**Exercise:**
Write the next part of the blog posts about reading and books below, starting right after their final sentence.

Do you ever find yourself filled with this unexplainable feeling of joy and excitement regarding the general idea of what’s happening in your life, and then suddenly realize that the feeling isn’t actually about your own life, but about the character’s life from a movie or book that you were just watching or reading?

And then, at that realization, do you find yourself suddenly totally miserable, and already considering what movie or book would be a good remedy for your current state, while simultaneously wondering if that wouldn’t just put you back in the same position as you are right now?

Life is nuts, I tell you… or, at least, I am, anyway.

Post-a-day 2018

Atlas Shrugged (and so do I)

Have you ever read it, Atlas Shrugged?  I am listening to the audiobook while driving, and I am finding it oddly wonderful.  Occasionally, I want to jot down sentence after sentence from it, and then just give up the idea, realizing that I might as well just tell people to read the whole book, because there are only five million quotes worth sharing from it.  Obviously, that is exaggerated.  However, I gave up bothering to write down anything from it, because before I can even pause the book to write down what I’d just heard, I’ve already heard something else, something additional, that I now also want to write down.  And that goes on for quite a while, such that I would be pausing the book far too much to be able to stay in the book.  So, I don’t copy any of them down, and I don’t even bother working on remembering them either, there are so many of them.  I just listen and absorb and enjoy and wonder.  I have no idea what this book is about.  I had ideas related to something from the era of Fahrenheit 451 and the other Orwell future-is-a-terrible-place sorts of novels, but I don’t know where I got the idea – I genuinely knew nothing but the title of the book before I began reading it just last week.

But I like it so far.  It has me ever on my toes, and the reader is wonderful with making everything seem important and worth hearing.  I feel like I’m in a spy novel of some sort, but, instead of its being about a murder of some sort, it is about life as a whole, and we are spying on life as a concept, and examining each little piece and evaluating it as though it were unique and brand new to us.  All this with a love of a railroad company taking the driver’s seat, and being good at whatever work one does in the passenger seat.

Post-a-day 2018

reading to…?

I feel this sort of desperation regarding reading still, as though there is something very specific and very important to be gained by reading some undetermined but great number of books, and it is on a sort of time limitation – I must go through them as fast as possible in order to make everything okay.

**Material:**
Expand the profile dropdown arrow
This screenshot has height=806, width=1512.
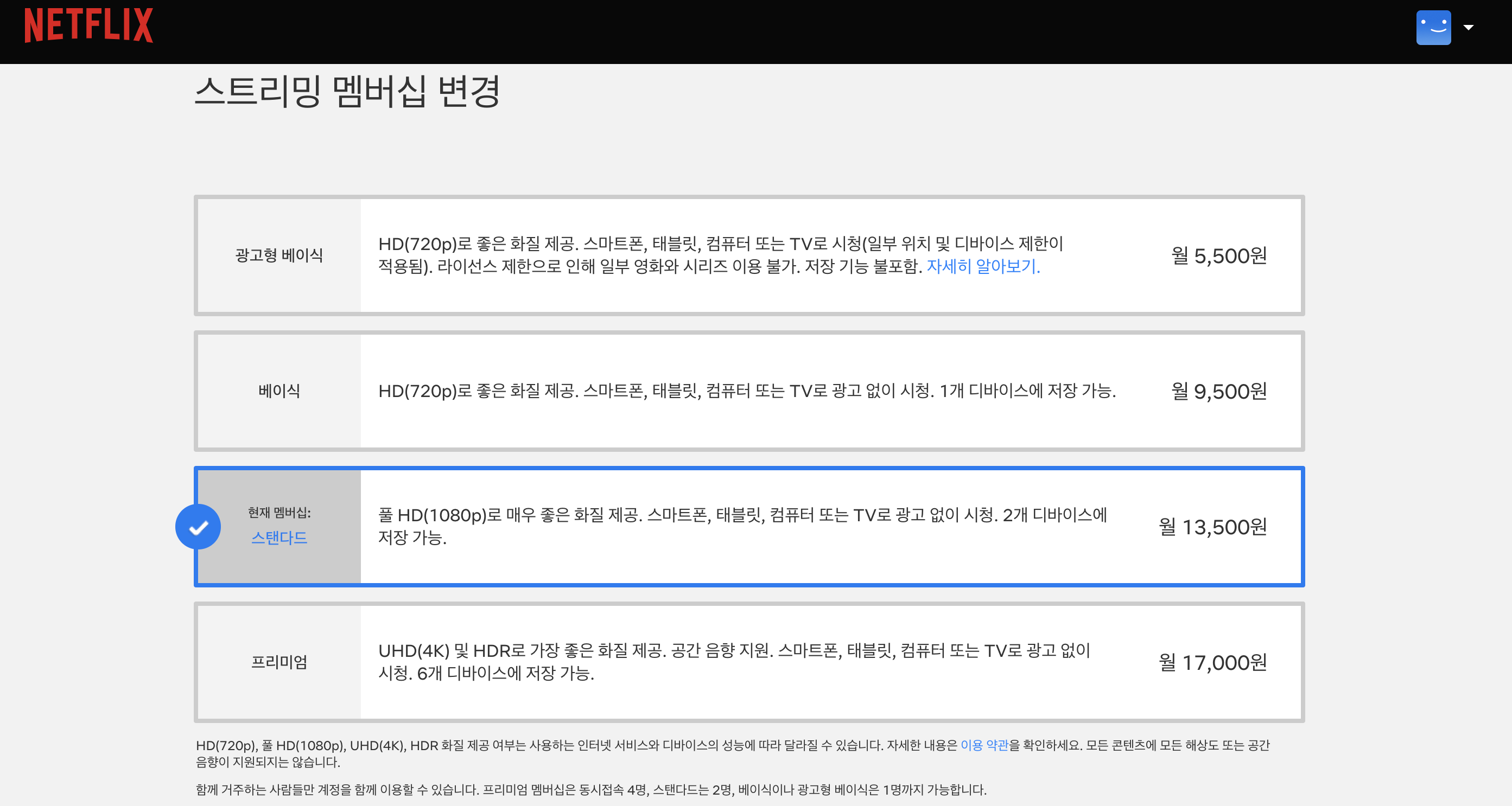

**Task response:**
Because, I guess, everything is not okay right now.

But… what if everything actually is okay right now?

…But, if it is, then what’s with the reading frenzy?

Post-a-day 2018

My life in a novel

I feel like pieces of my life – almost every day – could be parts of a Sophie Kinsella novel.  Perhaps that is how she writes her novels; she combines all the ridiculous bits of her own life, with the plot of a made-up person’s life.  Even if she doesn’t do that, I think this is good enough validation for me to do that myself.  I mean, let’s be real here: I’m wearing a would-be engagement ring around these days, as though it’s no big deal, and I’m about to start telling people about how amazing it actually is, and how I think it’s a great thing for women to try at some point when they aren’t actually engaged.  How is that standard white bread normal?  Plus, wouldn’t that be a great part of a book about smart yet silly, somewhat crazy girl in her mid-twenties?  Exactly.  I need to start writing my own Sophie Kinsella novels.  She has inspired me and shown me that my life has just enough ridiculous for such a story.

Post-a-day 2018

Writing, math in life…

I’ve been on the phone with my college flatmate tonight, talking about writing.  Apparently, I actually do have some fun and crazy ideas that would be really interesting for people to read – she didn’t even understand how I got to the sorts of ideas that regularly come to mind, simply as the normal order of thinking in my head.  So, I guess that’s not so normal as I’d thought it to be, having such ideas so casually and regularly.

The thing is, I haven’t set up sitting down to do it.  Not yet, anyway, and not for long enough.  I’ve noticed that writing at night is not the way to go for me.  For other things, sure – I can do loads of physical movement at night.  For writing, however, I’m next to hopeless, it feels.  I don’t feel much like writing anything in the first place at night, and so I struggle to find something to write, and then I make loads of errors in what I do finally write.  It just isn’t a good combination.

Speaking of combinations, I was talking with students in my geometry class today about how math can be useful in life in cool ways.  One example was from a show my stepdad watches about the TV show “The Walking Dead”.  It’s sort of a behind-the-scenes sort of show, and this particular bit that I saw was talking about everything they had to do in order to set up a car crash.  It was really cool, seeing everything broken down, all of the things they had to organize to make it work.  The best part, perhaps, was seeing how it was pure geometry and physics that made the crash work flawlessly.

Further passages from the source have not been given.